• INFORMATION PROVIDED:
= = =

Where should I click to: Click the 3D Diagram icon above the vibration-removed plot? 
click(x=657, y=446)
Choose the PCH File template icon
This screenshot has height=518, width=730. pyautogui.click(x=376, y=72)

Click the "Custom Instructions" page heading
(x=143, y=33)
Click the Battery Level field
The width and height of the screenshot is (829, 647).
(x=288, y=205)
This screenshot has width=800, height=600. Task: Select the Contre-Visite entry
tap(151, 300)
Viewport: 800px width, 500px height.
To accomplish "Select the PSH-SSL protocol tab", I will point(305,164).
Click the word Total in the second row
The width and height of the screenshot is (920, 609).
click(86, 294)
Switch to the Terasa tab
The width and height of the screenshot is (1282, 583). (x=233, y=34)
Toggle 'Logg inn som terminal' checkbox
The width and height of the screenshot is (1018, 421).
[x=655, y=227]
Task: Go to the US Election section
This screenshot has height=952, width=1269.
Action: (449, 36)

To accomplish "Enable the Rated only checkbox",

= = =

• ACTIVITY:
Output all entries exactly as given above.

• TASK RESULT:
Where should I click to: Click the 3D Diagram icon above the vibration-removed plot? 
click(x=657, y=446)
Choose the PCH File template icon
This screenshot has height=518, width=730. pyautogui.click(x=376, y=72)

Click the "Custom Instructions" page heading
(x=143, y=33)
Click the Battery Level field
The width and height of the screenshot is (829, 647).
(x=288, y=205)
This screenshot has width=800, height=600. Task: Select the Contre-Visite entry
tap(151, 300)
Viewport: 800px width, 500px height.
To accomplish "Select the PSH-SSL protocol tab", I will point(305,164).
Click the word Total in the second row
The width and height of the screenshot is (920, 609).
click(86, 294)
Switch to the Terasa tab
The width and height of the screenshot is (1282, 583). (x=233, y=34)
Toggle 'Logg inn som terminal' checkbox
The width and height of the screenshot is (1018, 421).
[x=655, y=227]
Task: Go to the US Election section
This screenshot has height=952, width=1269.
Action: (449, 36)

To accomplish "Enable the Rated only checkbox",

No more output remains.